Intel targets inference market with cost-focused 'Crescent Island' AI chip
The US chipmaker plans to ship the inference-focused GPU by the end of 2026, marking a strategic pivot under new CEO Lip-Bu Tan to rebuild its position in the artificial intelligence semiconductor sector.

Intel has announced plans to release its 'Crescent Island' artificial intelligence graphics processing unit by the end of 2026, a move designed to challenge the dominance of rivals Nvidia and AMD in the semiconductor market. The chip is specifically engineered for inference tasks, which involve processing user requests after a model has been trained, rather than the resource-intensive training phase where Nvidia currently holds a commanding lead. Kevork Kechichian, head of Intel’s data centre group, stated that the company is “starting with the basics” to rebuild its capabilities in the AI sector, acknowledging past struggles with its 'Gaudi' training GPU, whose successor was cancelled last year.
The 'Crescent Island' architecture differentiates itself by avoiding the expensive high-bandwidth memory and liquid-cooling infrastructure required by competitors. Instead, the chip utilises LPDDR5 memory and an air-cooling design, offering a lower-cost alternative for data centres. This approach addresses two significant constraints faced by users of Nvidia’s Blackwell chips and AMD’s offerings. The development process took 18 months, and initial shipments will begin in limited quantities.
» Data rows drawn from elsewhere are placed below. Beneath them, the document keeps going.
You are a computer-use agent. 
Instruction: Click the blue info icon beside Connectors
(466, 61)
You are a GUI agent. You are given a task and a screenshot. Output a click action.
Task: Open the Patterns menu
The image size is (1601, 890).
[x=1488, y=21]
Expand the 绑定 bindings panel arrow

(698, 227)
Kechichian, who joined Intel from chip designer Arm last year, noted that the company is not currently aiming for the training market based on previous experience, but is focusing on establishing a foothold in inference.
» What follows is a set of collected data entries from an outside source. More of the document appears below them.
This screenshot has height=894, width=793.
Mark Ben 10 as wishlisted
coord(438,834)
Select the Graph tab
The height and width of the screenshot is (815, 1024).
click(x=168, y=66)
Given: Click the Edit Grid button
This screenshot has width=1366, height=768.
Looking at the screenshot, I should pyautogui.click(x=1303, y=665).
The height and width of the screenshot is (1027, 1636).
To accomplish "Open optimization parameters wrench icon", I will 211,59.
This product launch represents Intel’s first major push into the AI infrastructure market under chief executive Lip-Bu Tan, who assumed leadership last year following the ousting of Pat Gelsinger. Tan’s strategy has focused on cost-cutting and rein in spending, a shift that investors have welcomed. Intel’s shares have risen more than 200 percent since the start of 2026, contributing to a broader rally in semiconductor stocks driven by enthusiasm for artificial intelligence. The company previously unveiled the GPU in October as part of a broader effort to revive its product line-up and regain ground in a market where Nvidia has dominated the training segment for models such as OpenAI’s ChatGPT.
Intel intends to manufacture the 'Crescent Island' chip in-house at its own foundries, a strategic shift from its historical reliance on Taiwan Semiconductor Manufacturing Company. Kechichian confirmed that the company is moving aggressively into its own foundry for data centre products to reduce costs. This aligns with recent developments where Intel launched advanced PC and server chips built in its own factories this year. The move to in-house manufacturing is expected to further lower production costs compared to rivals who rely on external foundries, reinforcing the chip’s value proposition as a cost-effective solution.
The company is also assessing potential sales in China, contingent upon US export controls. Kechichian indicated that there are tiers of the chip that might be permissible for sale in the Asian nation, where trade tensions have blocked Nvidia and AMD’s AI chip sales. “Clearly there is demand for that particular price point in that particular market,” Kechichian said, suggesting that Intel could capture market share in China if regulatory frameworks allow. The US government is set to take a 10 percent stake in Intel over time, a measure announced in August to deter the chipmaker from selling its foundry business, further solidifying the company’s role in the national semiconductor supply chain.